A limitation of our study is that subjects underwent chemotherapy before the collection of breast samples. This may have affected the molecular integrity of malignant tumors, potentially masking molecular distinctions compared to benign tumors. Ideally, samples should have been obtained prior to chemotherapy. However, despite this limitation, we observed clear differences between tumors, and our findings were corroborated using diverse datasets, thereby enhancing the robustness and confidence in our results.
In conclusion, our study focused on identifying a distinctive protein signature for differentiating malignant and benign breast tumors through quantitative proteomics and comprehensive bioinformatics (Fig. 6).

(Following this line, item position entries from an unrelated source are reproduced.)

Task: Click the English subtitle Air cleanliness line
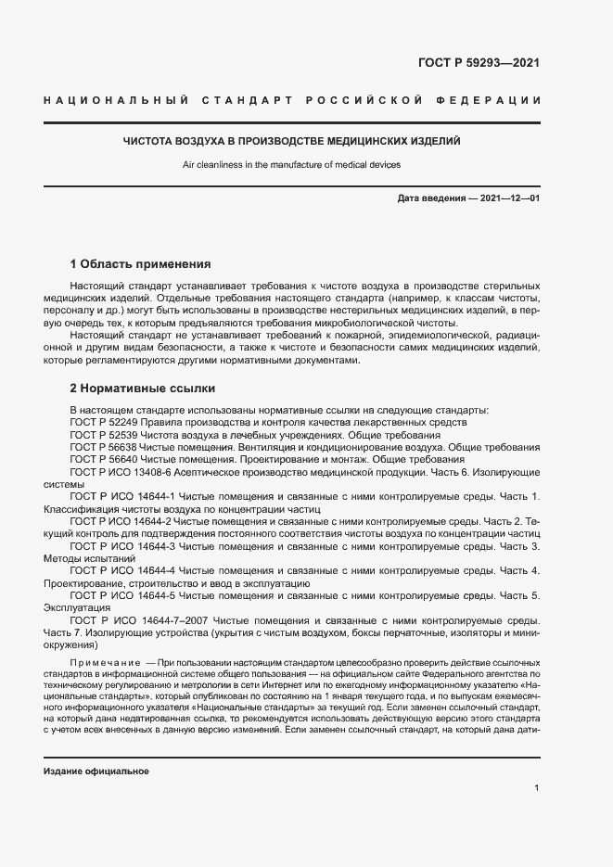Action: tap(292, 164)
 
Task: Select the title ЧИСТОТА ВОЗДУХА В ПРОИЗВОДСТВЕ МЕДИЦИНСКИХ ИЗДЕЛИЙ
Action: tap(292, 141)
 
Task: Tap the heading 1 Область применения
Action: tap(141, 263)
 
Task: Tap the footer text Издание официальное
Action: tap(96, 771)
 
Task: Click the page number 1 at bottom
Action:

Despite our limitation in sample size, our meticulous reanalysis of published datasets provided robust validation for our findings. The consistent downregulation of COL14A1, DCN, OGN, and LUM (with intrinsic associations as members of the extracellular matrix) in malignant tumors, especially in aggressive Basal-Like and HER2 subtypes, was evident across diverse datasets. This innovative methodology not only highlighted the potential of these proteins as reliable markers for malignancy but also hinted at their role in breast tumor progression. Our study demonstrates the power of integrative analyses, transcending sample size constraints, and offers valuable insights for precise diagnostics and targeted therapeutic interventions in breast cancer.